Depending on your locale, equinoxes can be seen as harbingers of longer nights and gloomy weather, or promising beacons of nicer temperatures and more sunlight. Observing and predicting equinoxes is one of the earliest skills in humanity’s astronomical toolkit. Many ancient observatories around the world observed equinoxes along with the more pronounced solstices. These days, you don’t need your own observatory to know when an equinox occurs, since you’ll see it marked on your calendar twice a year! The word “equinox” originates from Latin, and translates to equal (equi-) night (-nox). But what exactly is an equinox?

An equinox occurs twice every year, in March and September. In 2022, the equinoxes will occur on March 20, at exactly 15:33 UTC (or 11:33 am EDT), and again on September 23, at 01:04 UTC (or September 22 at  9:04 pm EDT). The equinox marks the exact moment when the center of the Sun crosses the plane of our planet’s equator. The day of an equinox, observers at the equator will see the Sun directly overhead at noon. After the March equinox, observers anywhere on Earth will see the Sun’s path in the sky continue its movement further north every day until the June solstice, after which it begins traveling south. The Sun crosses the equatorial plane again during the September equinox, and continues traveling south until the December solstice, when it heads back north once again. This movement is why some refer to the March equinox as the northward equinox, and the September equinox as the southward equinox.

Image of Earth four times, taken by a satellite. Clockwise, top left, labeled SOLSTICE December 21, 2010 and shows Earth with a lopsided shadow  with the majority of the Southern Hemisphere lit. Next is EQUINOX March 20, 2011 and shows the Earth evenly lit from pole to pole. Then is another EQUINOX September 20, 2011* and the Earth is again lit evenly from pole to pole, half shadow and half light. The asterisk is followed up with *Image taken a few days early, equinox took place on Sept 23, 2011. Finally the last Earth is labeled SOLSTICE June 21, 2011 and this time the Northern Hemisphere is lit and the lopsided shadow is mostly in the Southern Hemisphere.
 
Scenes of Earth from orbit from season to season, as viewed by EUMETSAT. Notice how the terminator - the line between day and night - touches both the North and South Poles in the equinox images.
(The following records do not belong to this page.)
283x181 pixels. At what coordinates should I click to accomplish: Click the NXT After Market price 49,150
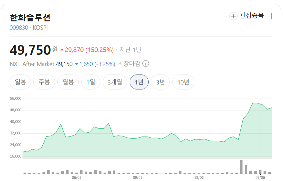tap(64, 64)
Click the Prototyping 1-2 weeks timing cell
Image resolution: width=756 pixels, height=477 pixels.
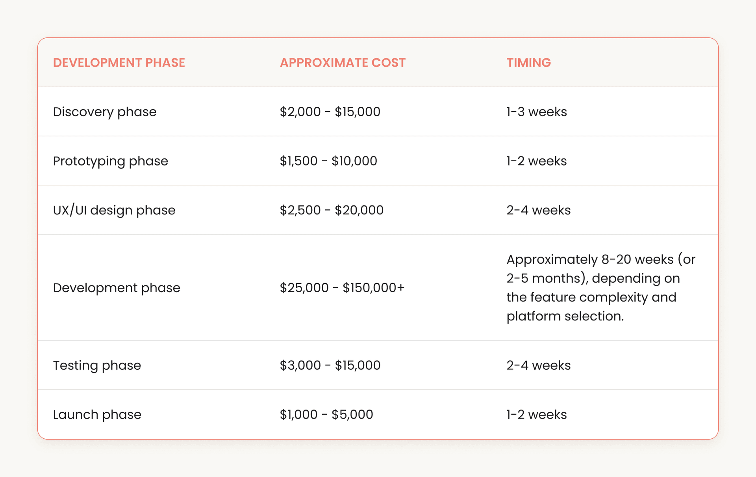[537, 161]
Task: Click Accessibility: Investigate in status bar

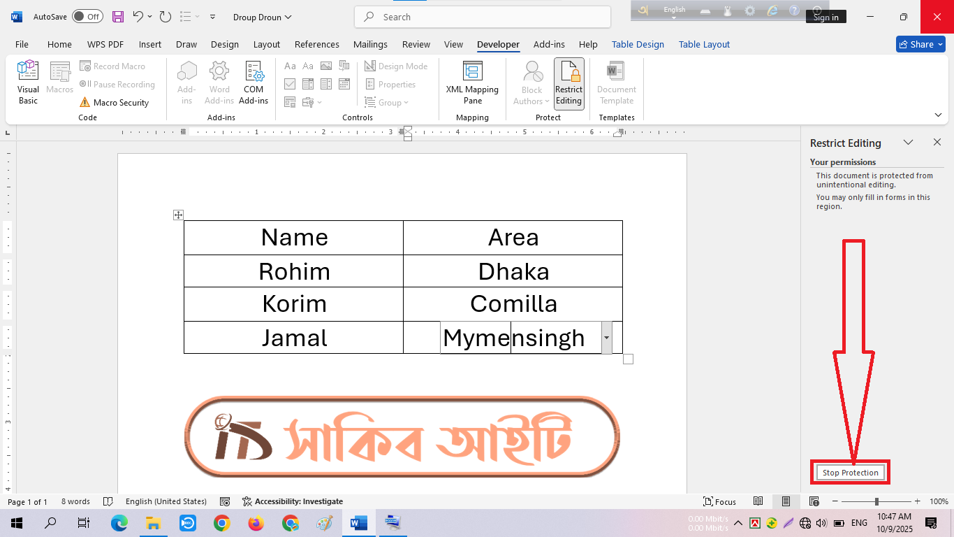Action: [x=293, y=501]
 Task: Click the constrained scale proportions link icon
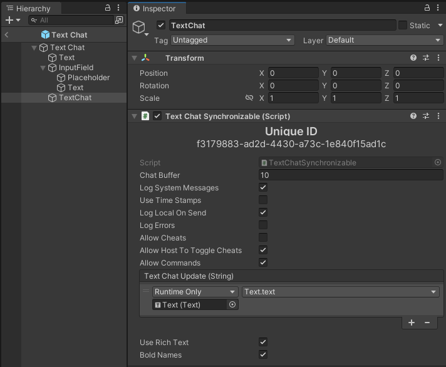249,98
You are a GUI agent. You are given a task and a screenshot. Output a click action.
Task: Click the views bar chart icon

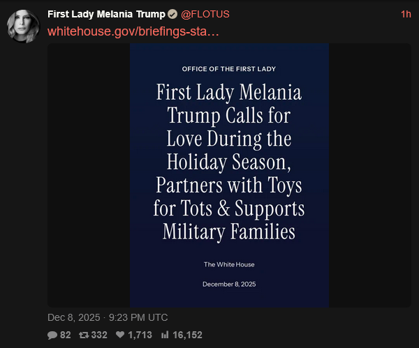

See how the shadow is lopsided for each solstice, too: sunlight pours over the Northern Hemisphere for the June solstice, while the sunlight dramatically favors the Southern Hemisphere for the December solstice.
Source: bit.ly/earthequinox Images: NASA/Robert Simmon

Our Sun shines equally on both the Northern and Southern Hemispheres during equinoxes, which is why they are the only times of the year when the Earth’s North and South Poles are simultaneously lit by sunlight. Notably, the length of day and night on the equinox aren’t precisely equal; the date for that split depends on your latitude, and may occur a few days earlier or later than the equinox itself. The complicating factors? Our Sun and atmosphere! The Sun itself is a sphere and not a point light source, so its edge is refracted by our atmosphere as it rises and sets, which adds several minutes of light to every day. The Sun doesn’t neatly wink on and off at sunrise and sunset like a light bulb, and so there isn’t a perfect split of day and night on the equinox - but it’s very close.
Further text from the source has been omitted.